President Joe Biden has called on law enforcement and intelligence services to investigate domestic terrorism. Incendiary speeches, however, are often protected by freedom of expression.

And some civil rights organizations object to the expansion of police powers, arguing that those powers are generally used to the detriment of African Americans and Hispanics.

Conspiracy theories, meanwhile, continue to proliferate. Conservative app Parler doubled its followers, adding 8.7 million users, after Facebook and Twitter shut down accounts spreading disinformation about the elections.

Calls by the conservative platform for its users to rebel or launch a war over election results rose, according to an AP analysis of a Parler database with 183 million comments and profiles of 13 million users.

The file was provided to the AP by New York University researcher Max Aliapoulios.

Posts in Parles containing the word “revolution” more than quintupled, as did post-election traffic overall, according to the study.

About 84% of the posts mentioning the hashtag “# 1776” were published on or after Election Day, according to the AP analysis.
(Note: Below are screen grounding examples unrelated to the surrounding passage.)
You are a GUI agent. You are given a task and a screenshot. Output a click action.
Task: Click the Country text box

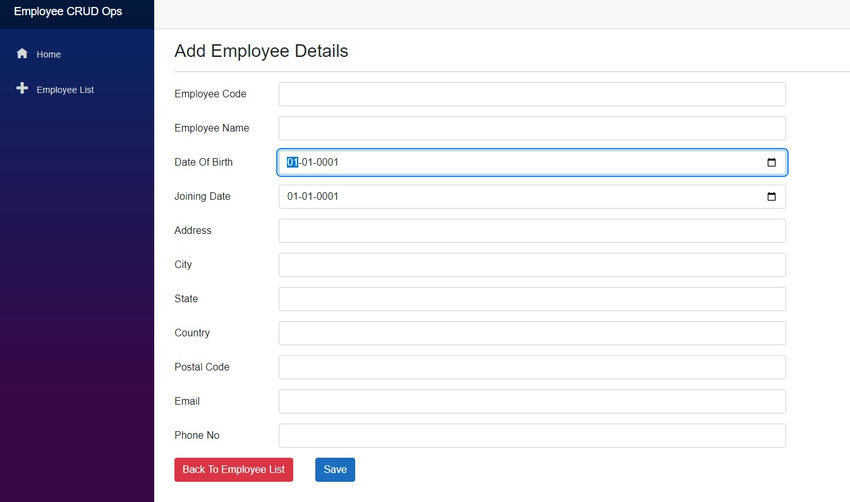(532, 333)
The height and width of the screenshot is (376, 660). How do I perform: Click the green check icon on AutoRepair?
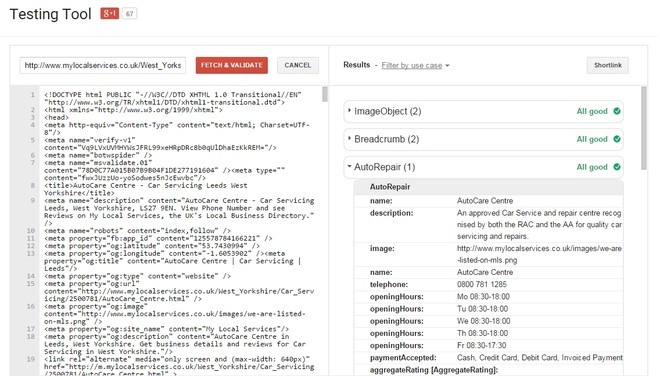617,167
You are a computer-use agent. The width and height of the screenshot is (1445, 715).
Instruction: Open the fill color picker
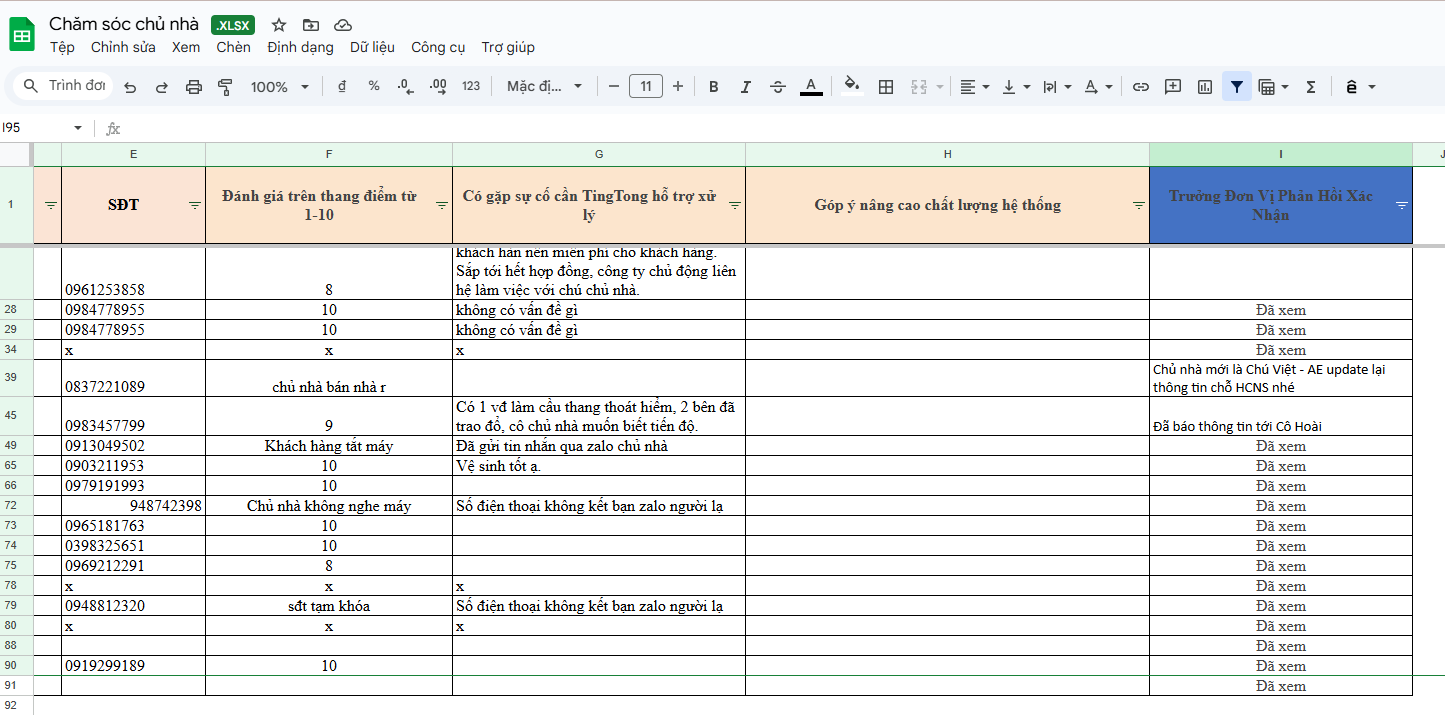point(852,86)
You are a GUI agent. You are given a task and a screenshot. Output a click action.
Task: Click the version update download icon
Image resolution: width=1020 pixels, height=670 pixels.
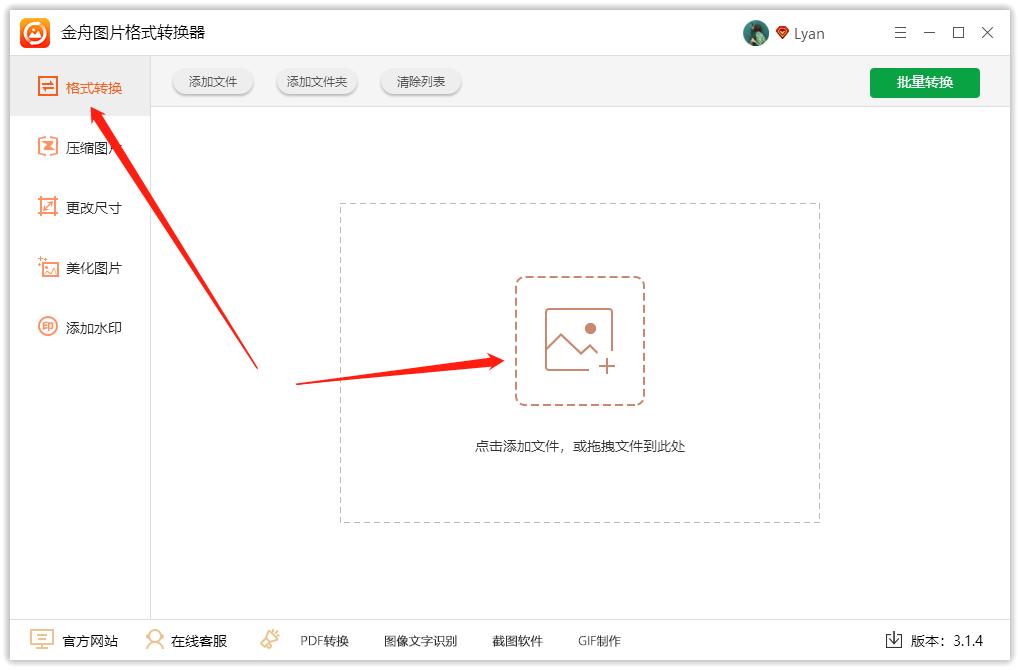(894, 640)
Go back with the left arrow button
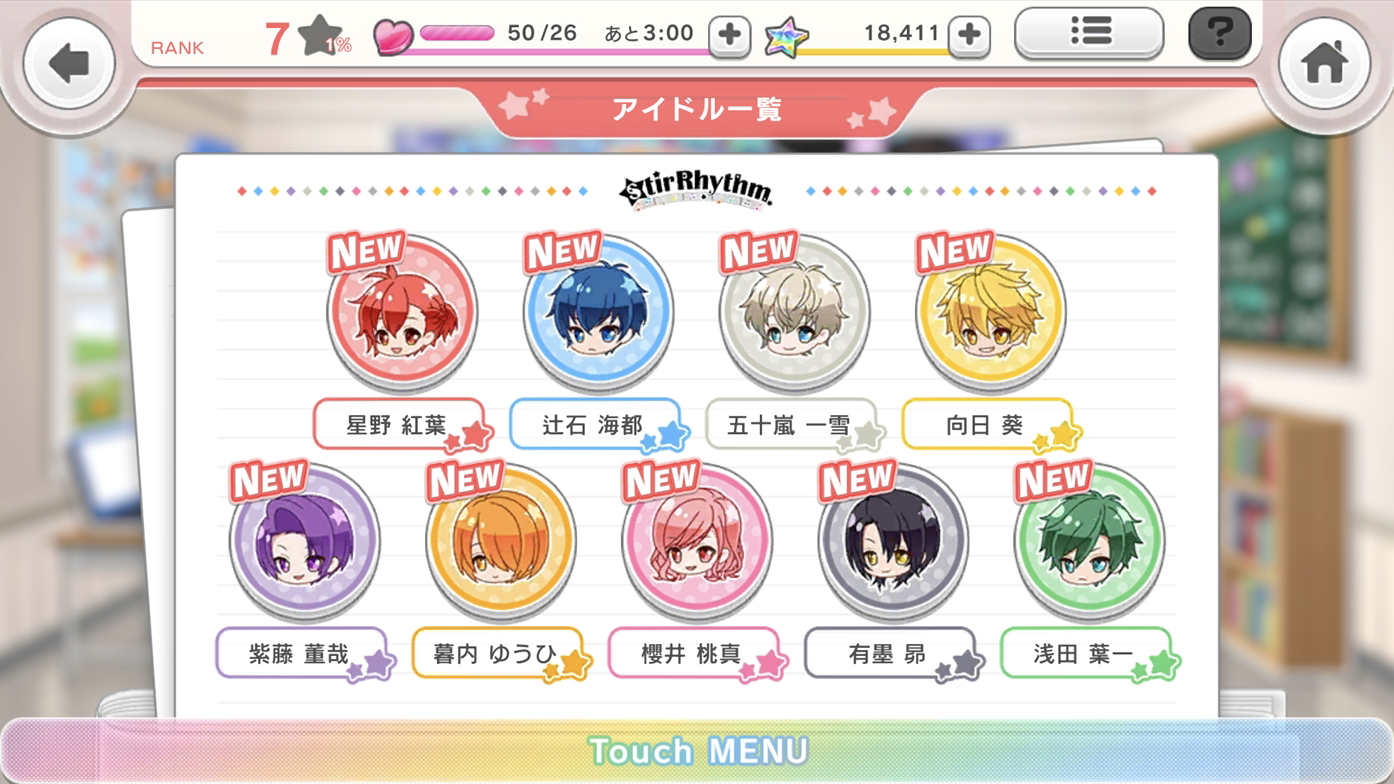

Allusions to a “betrayal” and to QAnon’s slogan “trust the plan” were multiplied by ten.

Trump supporters who invaded Congress used expressions of the American revolution to portray themselves as patriots and not extremists.

“Everyone here is a traitor,” Aakansas resident defendant Peter Stager said, referring to Congress, in a video that was circulated on Twitter. “Death is the only remedy for what is in that building.” A lawyer for Stager did not respond to requests for comment.

Comments in Parler from a Georgia lawyer grew increasingly paranoid as the balance tipped in favor of Biden on the vote count. William Calhoun of Americus, Georgia, harangued the Capitol storming the day before the insurrection, spoke of an imminent “civil war” and threatened a “slaughter” of Democrats.

Calhoun returned home after the takeover of Congress and resumed his work as a lawyer. Federal agents said he had at least two rifles, five revolvers and a hundred rounds of projectiles in his possession when he was arrested. A judge ordered that he remain in custody. His attorney had no comment.

Investigators claim that the Oath Keepers prepared as if they were going to war in the weeks leading up to January 6. One recommended to other extremists that they be “combat ready” and spoke of conducting “2 days of war rehearsals” in preparation for a “combat … urban warfare, riot control and rescue operations,” according to court documents. .

A lawyer for Caldwell says prosecutors have no evidence to bind his client, who denies being a member of the Oath Keepers and having been in the takeover of Congress.

“They take everything out of context!” Caldwell complained at a hearing.